The so-called “waterfall” method of deriving Libor estimates will involve banks using average rates available from wholesale, unsecured funding transactions between banks as well as issuance or trading of debt instruments in the primary and secondary markets. Expert judgment estimates would still be permitted if banks have an “insufficient” volume of transactions, according to ICE.

Currently, Libor is determined by 11 to 16 panel bank opinions on what they would have to pay to borrow from other banks on various terms (overnight; one week; one, two, three or six months; or one year). The banks offer the term quotes across five currencies, the U.S. dollar, euro, sterling British pound, Japanese yen and Swiss franc.
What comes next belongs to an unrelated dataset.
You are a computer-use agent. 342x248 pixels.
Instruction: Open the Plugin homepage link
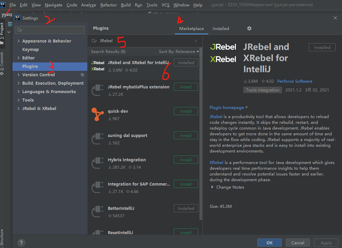[x=226, y=107]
The infrastructure and systems needed to submit waterfall data was developed between ICE and panel banks in 2016-17, and went through production testing in the fourth quarter when panel banks made parallel Libor submissions using waterfall and the existing estimate methods. These daily test Libor rates gathered over three months were published March 17 alongside Libor rates on the existing submission standard.

Currently, some US$350 trillion in outstanding financial instruments around the world, including derivatives, futures, bonds and corporate loans pay rates of interest linked to Libor.

The New York Federal Reserve is working on developing a replacement rate for dollar-denominated assets that would be derived from its recently launched Secured Overnight Financing Rate (SOFR). While that rate is considered a fit for the derivatives and swaps markets, the Fed’s Alternative Rate Reference Committee (ARRC) has yet to produce longer-term rate that would be suitable for corporate and consumer loan products. The lack of progress by ARRC has encouraged ICE and its client institutions to seek a voluntary extension of Libor past 2021.

In an October 2017 survey by Bank of America Merrill Lynch, nearly 80% of institutions favored keeping Libor as a reference rate after 2021.

In a statement released Wednesday, the Loan Syndications and Trading Association said it was pleased that ICE “is continuing its work to strengthen Libor. At the same time, though, we believe it is prudent for the loan market to be prepared to function in case" Libor "ceases.”

The LSTA is a member of the AARC working group.